### DOCUMENT SECTION:
Several service providers around the world and across sectors are using similar data analytics to understand their users better. More and more providers actively aspire to a “single customer view” that provides a deep profile of all the data they hold on a particular individual. Our “digital breadcrumbs” – Facebook likes, browsing histories – would not typically be considered sensitive information in our current legal understanding. However, new data analysis techniques allow sensitive details such as religious beliefs, sexual orientation, ethnic or caste information to be revealed from other proxies or based on patterns gleaned from non-sensitive data of individuals without their knowledge or consent. Most of the data points used in such techniques would not be considered “sensitive personal data” under the current law or under the provisional view of an expert committee expressed in a white paper on a future data protection regime for India.

The Information Technology Act identifies six types of personal data as sensitive – passwords, financial information, health condition, sexual orientation, medical records and history, and biometrics. (Credit: Reuters)
The Information Technology Act identifies six types of personal data as sensitive – passwords, financial information, health condition, sexual orientation, medical records and history, and biometrics. (Credit: Reuters)

### EXERCISE:
Extend the passage about sensitive personal data by one more paragraph, starting after its last sentence.

### DATA EXCERPTS:
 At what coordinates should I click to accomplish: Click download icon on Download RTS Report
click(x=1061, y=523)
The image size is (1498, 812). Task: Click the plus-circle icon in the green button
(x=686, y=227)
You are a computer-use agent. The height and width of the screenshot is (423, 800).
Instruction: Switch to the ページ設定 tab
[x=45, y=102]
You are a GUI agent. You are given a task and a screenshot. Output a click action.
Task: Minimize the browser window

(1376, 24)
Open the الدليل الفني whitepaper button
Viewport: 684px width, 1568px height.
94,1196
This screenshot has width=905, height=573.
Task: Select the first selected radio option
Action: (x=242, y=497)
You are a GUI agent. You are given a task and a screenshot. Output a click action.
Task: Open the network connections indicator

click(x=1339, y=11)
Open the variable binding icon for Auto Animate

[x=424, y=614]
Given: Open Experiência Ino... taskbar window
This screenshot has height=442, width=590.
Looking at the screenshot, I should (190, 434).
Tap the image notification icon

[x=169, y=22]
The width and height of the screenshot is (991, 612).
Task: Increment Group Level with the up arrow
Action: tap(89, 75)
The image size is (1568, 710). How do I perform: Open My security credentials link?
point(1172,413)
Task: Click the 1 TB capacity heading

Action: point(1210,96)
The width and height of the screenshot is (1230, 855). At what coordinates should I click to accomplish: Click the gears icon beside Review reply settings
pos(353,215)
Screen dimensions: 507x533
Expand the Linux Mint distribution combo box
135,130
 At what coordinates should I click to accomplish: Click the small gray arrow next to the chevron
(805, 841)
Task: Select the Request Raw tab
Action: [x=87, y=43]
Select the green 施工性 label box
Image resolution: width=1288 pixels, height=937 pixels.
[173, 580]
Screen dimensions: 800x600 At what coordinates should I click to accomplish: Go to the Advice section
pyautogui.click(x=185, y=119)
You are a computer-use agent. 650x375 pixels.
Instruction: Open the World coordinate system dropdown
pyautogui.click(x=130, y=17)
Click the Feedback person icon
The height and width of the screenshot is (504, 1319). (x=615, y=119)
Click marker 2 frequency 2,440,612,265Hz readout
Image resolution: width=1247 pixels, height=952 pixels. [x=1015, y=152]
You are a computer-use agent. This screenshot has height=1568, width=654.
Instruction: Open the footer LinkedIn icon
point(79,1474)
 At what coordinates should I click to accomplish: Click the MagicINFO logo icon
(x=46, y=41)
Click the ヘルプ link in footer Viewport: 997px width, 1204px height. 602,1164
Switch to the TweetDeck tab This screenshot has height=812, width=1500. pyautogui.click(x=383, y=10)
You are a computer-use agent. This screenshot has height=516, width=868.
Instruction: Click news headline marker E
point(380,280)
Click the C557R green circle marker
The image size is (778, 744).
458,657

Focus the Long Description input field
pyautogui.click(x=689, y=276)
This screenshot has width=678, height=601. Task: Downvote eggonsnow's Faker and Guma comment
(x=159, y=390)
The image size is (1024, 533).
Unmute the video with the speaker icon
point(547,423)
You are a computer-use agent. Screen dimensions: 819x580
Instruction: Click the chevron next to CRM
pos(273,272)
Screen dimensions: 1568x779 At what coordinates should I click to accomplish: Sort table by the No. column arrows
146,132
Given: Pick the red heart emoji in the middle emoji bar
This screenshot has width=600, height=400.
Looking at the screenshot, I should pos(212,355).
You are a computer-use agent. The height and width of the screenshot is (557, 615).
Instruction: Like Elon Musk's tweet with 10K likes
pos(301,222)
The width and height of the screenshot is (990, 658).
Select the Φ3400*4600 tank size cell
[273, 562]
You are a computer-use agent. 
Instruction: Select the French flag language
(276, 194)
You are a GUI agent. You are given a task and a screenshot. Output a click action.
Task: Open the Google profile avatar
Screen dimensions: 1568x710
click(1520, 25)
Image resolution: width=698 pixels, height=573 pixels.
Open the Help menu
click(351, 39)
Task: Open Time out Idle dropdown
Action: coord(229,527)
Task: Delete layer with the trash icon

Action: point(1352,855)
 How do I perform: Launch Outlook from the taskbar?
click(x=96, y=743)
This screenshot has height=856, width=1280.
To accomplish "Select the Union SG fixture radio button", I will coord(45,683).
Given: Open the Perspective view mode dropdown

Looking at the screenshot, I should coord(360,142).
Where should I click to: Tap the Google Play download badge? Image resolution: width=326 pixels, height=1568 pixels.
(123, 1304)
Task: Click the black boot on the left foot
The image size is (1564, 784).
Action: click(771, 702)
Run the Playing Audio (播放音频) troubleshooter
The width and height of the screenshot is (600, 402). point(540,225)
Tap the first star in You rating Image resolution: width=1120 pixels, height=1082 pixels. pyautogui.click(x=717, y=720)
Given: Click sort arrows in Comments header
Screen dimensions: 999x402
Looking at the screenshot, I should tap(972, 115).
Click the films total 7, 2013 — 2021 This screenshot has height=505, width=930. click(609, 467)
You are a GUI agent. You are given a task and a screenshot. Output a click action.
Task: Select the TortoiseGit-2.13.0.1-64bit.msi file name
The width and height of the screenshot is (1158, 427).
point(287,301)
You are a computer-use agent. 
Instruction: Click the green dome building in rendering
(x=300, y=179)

### FINAL ANSWER:
New model for data protection regulation

The time has come to reconsider our dogma around personal data regulation. The objective of the data protection law is to protect individuals themselves, not merely a subset of their personal data. To uphold this core objective, we can and should ensure that protection is offered to all personal information by which an individual is identified or through which they are identifiable. Doing so would focus regulation more appropriately on use of personal information in the context of the provision of a service, rather than blindly forcing organisations to “ring fence” certain types of data. The use of your medical records, for instance, would be necessary and proportionate to the service your hospital provides you, but not the use by a third-party recruitment firm discussing your employment with a potential employer.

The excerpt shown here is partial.